Angry Syrian protesters set fire to the Danish and Norwegian embassies in Damascus Saturday. It was the most violent demonstration of anger to date over cartoons depicting the Muslim prophet Mohammad in western newspapers.
They came several thousand strong - carrying banners in praise of God and Islam.
It was supposed to be a peaceful demonstration. But, soon protestors began throwing stones at the Danish embassy building. They broke through the barricades and set fire to the building.
Similar scenes took place at the Norwegian embassy and police eventually used water cannons to disperse the crowds.
Police also used water hoses to disperse hundreds of protesters in front of the French embassy and riot police were stationed at the American diplomatic mission.
It was the most violent protest to date over the publication of a series of cartoons - one of which depicts the Muslim prophet Mohammad wearing a turban in the shape of a bomb.

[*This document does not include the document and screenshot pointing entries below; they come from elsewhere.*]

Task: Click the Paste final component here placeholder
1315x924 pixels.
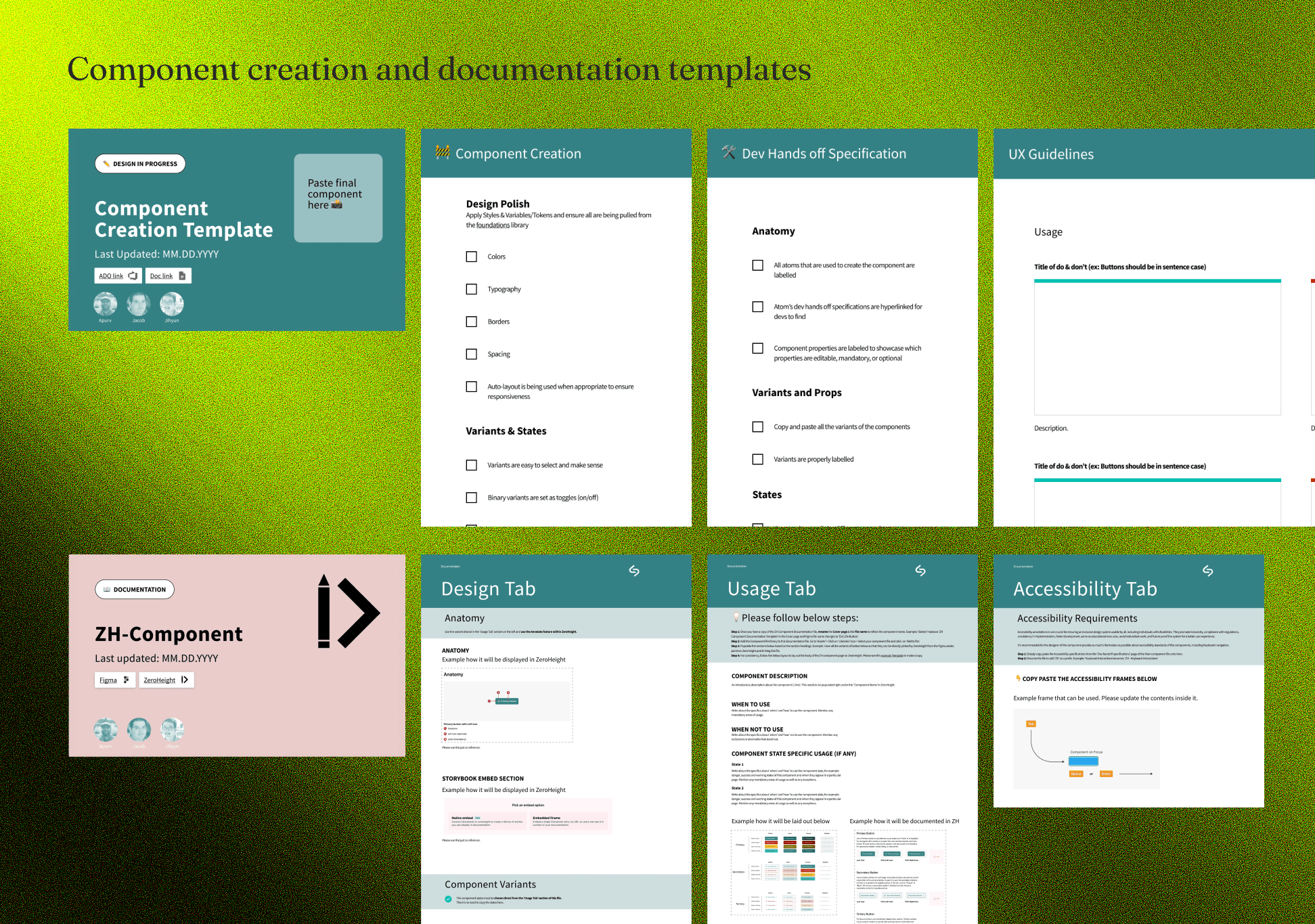Action: 338,198
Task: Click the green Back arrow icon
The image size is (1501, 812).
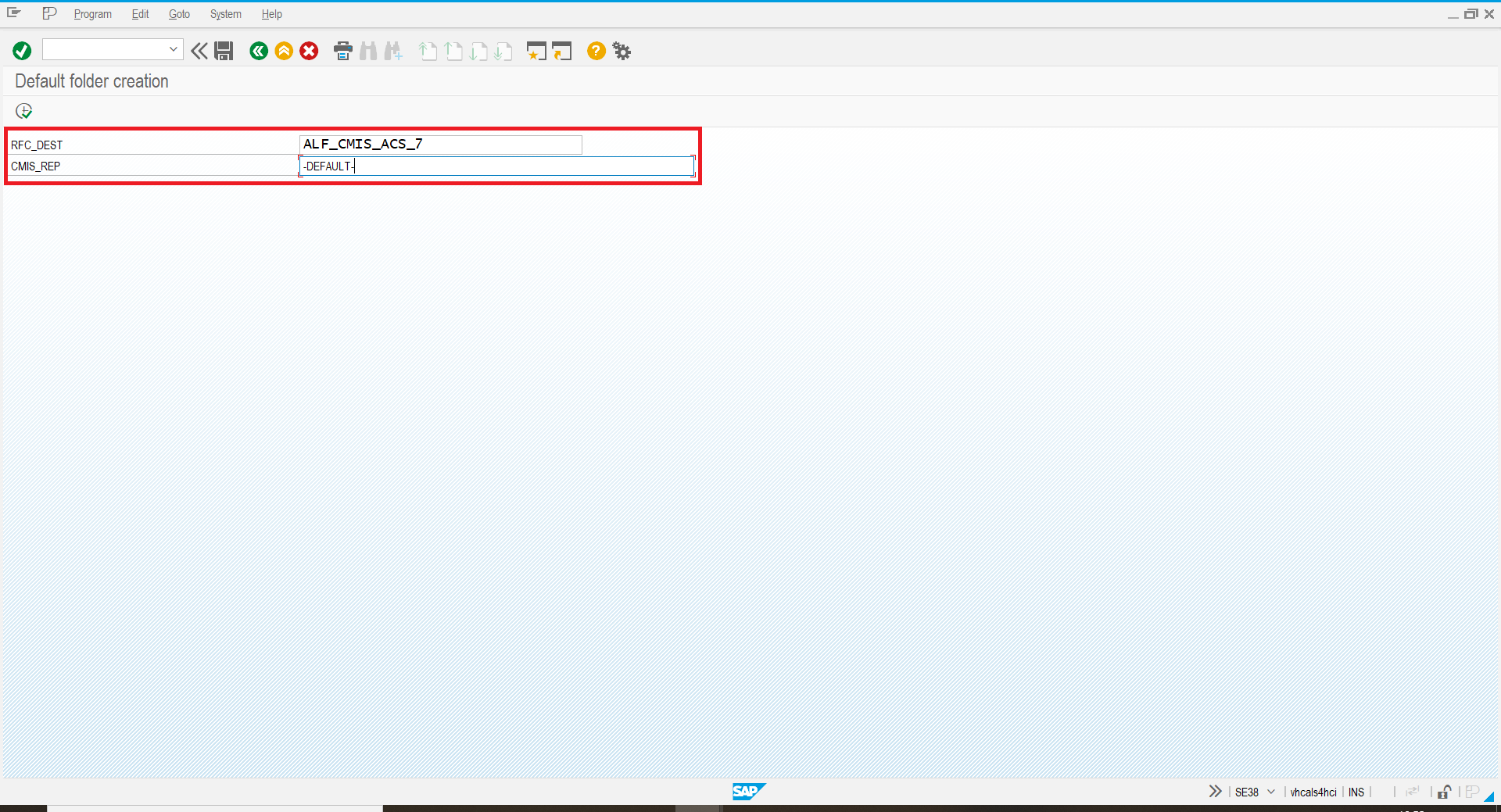Action: point(259,51)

The cartoons were first published in a Danish newspaper last September and later reprinted in a Norwegian newspaper. They have since been reprinted elsewhere in Europe and as far away as New Zealand by newspapers that say they are taking the action in defense of the right of the freedom of speech.
The cartoons have outraged Muslims, who say they defame their religion and are a sign of western disregard for the Muslim world.
Protests over the cartoons have taken place throughout the Middle East and other Islamic countries.
There were no reports of injuries in Saturday's protests in Damascus. Both Norway and Denmark have urged their citizens to leave Syria.